## Exercise brief
Output the entries below without any alteration.
___ Data for this exercise ___
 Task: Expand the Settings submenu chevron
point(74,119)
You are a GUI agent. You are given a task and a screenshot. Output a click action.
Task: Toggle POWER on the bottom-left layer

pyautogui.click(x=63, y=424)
___
## Written reply
 Task: Expand the Settings submenu chevron
point(74,119)
You are a GUI agent. You are given a task and a screenshot. Output a click action.
Task: Toggle POWER on the bottom-left layer

pyautogui.click(x=63, y=424)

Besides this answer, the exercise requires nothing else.